Langkah terobosan ---bila sepakat menggunakan kata itu--- terus bergulir. Pekerja kreatif di belakang studio TV atau Production House, mungkin telah lama melipat rumusan etika dan norma kepatutan di dalam koper mereka di rumah. Tantangannya hanya satu: desain program yang layak jual. Urusan mencari bantal argumentasi ketika produknya dibombardir kemarahan publik, adalah bagian belakangan. Toh, tak sulit mencari pengacara yang bisa membela.

Sulit untuk menyalahkan kultur media seperti ini. Celah terbuka untuk memahami apa yang sedang terjadi adalah membersihkan cermin kemanusiaan kita yang telah lama tersaput debu.

Teori ekonomi mengenal hukum Gossen (bir di gelas pertama tak terasa apa-apa, baru tercicip nikmat setelah menenggak gelas berikutnya). Dari anak kecil juga ada pelajaran sempurna: tak pernah puas dengan satu mainan, butuh lebih banyak, lebih variatif. Penikmatan atas suguhan terhadap mengumbar kesenangan sepenuh-penuhnya (full pleasure) inilah yang digali, terus digali produsen acara “media pandang dengar” itu.

Tersumbatnya Saluran
Wajah lain yang termanifestasikan dalam Program Curhat dan sejenisnya, justru bersumber dari kegagalan kita sebagai masyarakat penonton sekaligus sebagai insan politik di negara demokrasi, dalam menyelesaikan masalah individual, melalui prosedur rasional, adil dan konsultatif.

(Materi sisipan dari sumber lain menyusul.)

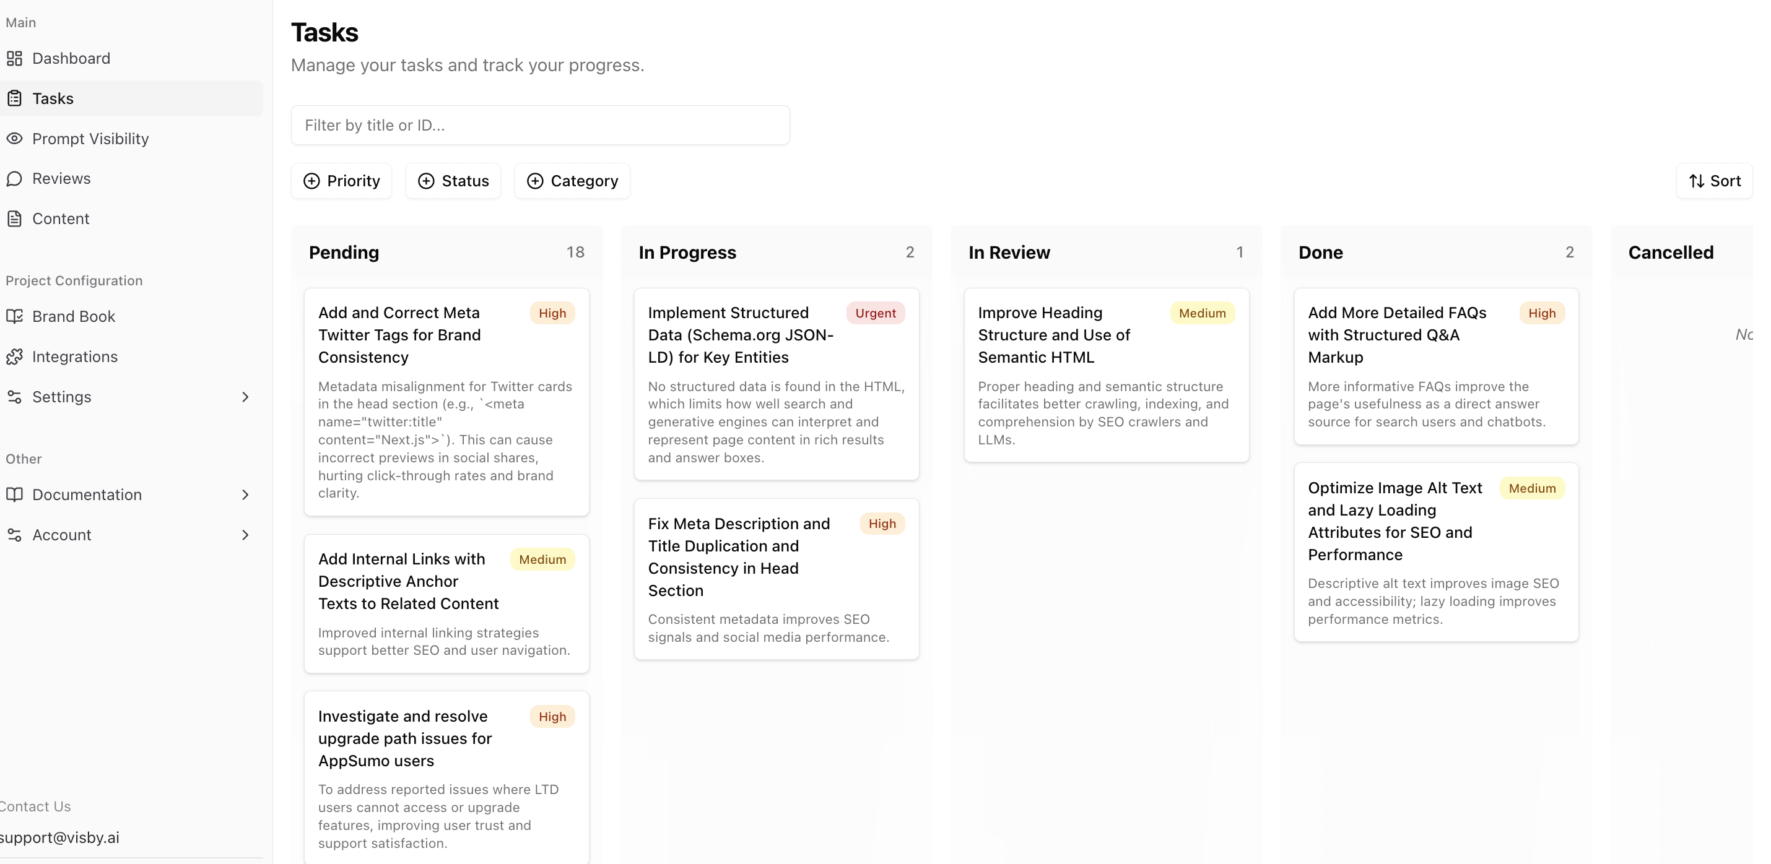Expand the Settings submenu chevron
Viewport: 1771px width, 864px height.
pyautogui.click(x=245, y=397)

Mestinya, sesama insan (sekaligus sebagai penonton dan sebagai warga negara), tumbuh kepercayaan terhadap solidaritas, kebersamaan, dan melembagakan penyelesaian masalah melalui institusi-institusi publik. Transaksi kerjasama yang terjadi, dalam memecahkan masalah, berlangsung dalam ruang-ruang pembelajaran, saling menguatkan, serta dalam posisi sejajar.

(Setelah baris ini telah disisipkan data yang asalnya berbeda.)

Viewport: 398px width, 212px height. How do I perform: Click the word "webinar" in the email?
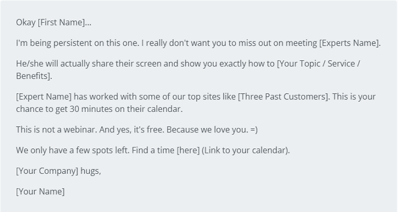(x=80, y=130)
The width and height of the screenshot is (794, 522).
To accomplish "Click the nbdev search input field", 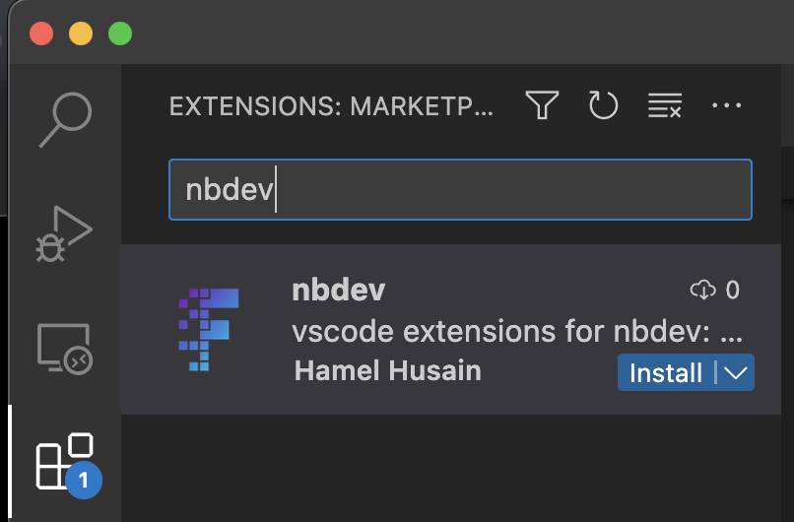I will click(x=460, y=190).
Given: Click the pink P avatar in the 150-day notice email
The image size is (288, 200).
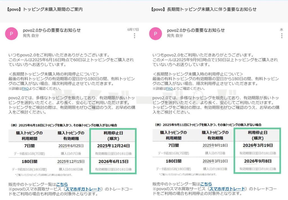Looking at the screenshot, I should click(156, 34).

Orang kemudian lari terhadap acara televisi. Baik yang punya masalah secara sungguh-sungguh, maupun menjadikan tontonan sebagai pengisi waktu.

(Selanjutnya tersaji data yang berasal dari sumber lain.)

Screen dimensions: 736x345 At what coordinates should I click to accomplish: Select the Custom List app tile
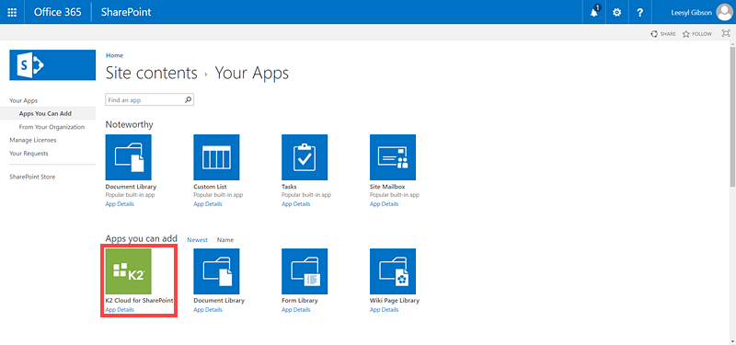coord(216,157)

Jauh sebelum ini, kita mengenal institusi-institusi yang terikat norma, dalam menyalurkan kegelisahan publik, baik dalam masalah privat (seperti perceraian, perselingkuhan, atau cinta segitiga, yang banyak ditayang di acara sejenis itu). Ada lembaga agama, institusi keluarga, psikolog, ataupun solidaritas perkawanan. Hari ini, nampaknya semua metode itu menjadi pilihan untuk ditinggalkan. Mereka lari, menyerahkan kepada lembaga media. Barangkali untuk pelampiasan, atau sekalian mencari uang bayaran.

Efek Demonstratif
Memang tersedia bantahan, bahwa di negara yang perangkat sosialnya kuat, mampu membereskan persoalan publik dan privat, toh, acara sejenis tetap laku. Alasan ini paralel belaka dengan jenis-jenis suguhan lain. Tetapi kita lupa, bahwa tradisi penonton di barat (sebagai kiblat televisi) telah tumbuh sejak lama. Pemirsa di sana bukan sejenis gerombolan yang kagetan. Kritisme dan kemampuan “saring media” telah mengakar. Mereka juga punya budaya tanding, atau setidaknya aktivitas lain agar tidak digiring oleh efek tontonan yang memabukkan.

Lain dengan kita. Berbagai riset belakangan ini menemukan bahwa struktur dan tipologi penonton kita benar-benar tumpul daya kritisnya. Menonton benar-benar untuk menonton. Lebih-lebih, puluhan juta dari penikmat televisi itu tak punya wacana tanding, tak ada budaya sibuk, dan berleha-leha dengan tontonan.

Kondisi ini menyimpan lebih besar potensi untuk menguntungkan etos komersialisasi media, tinimbang berpotensi melakukan pencerahan. Susah memang, jika ada perlawanan dari komunitas yang kritis terhadap suguhan televisi, akan mudah dipatahkan dengan (cukup) satu dokumen, bernama: ratting. Kebenaran dalam program televisi, pada akhirnya, memang ditentukan oleh seberapa banyak program itu ditonton! Lalu kita hanya bergumam tidak tahu, kapan fenomena ini berubah.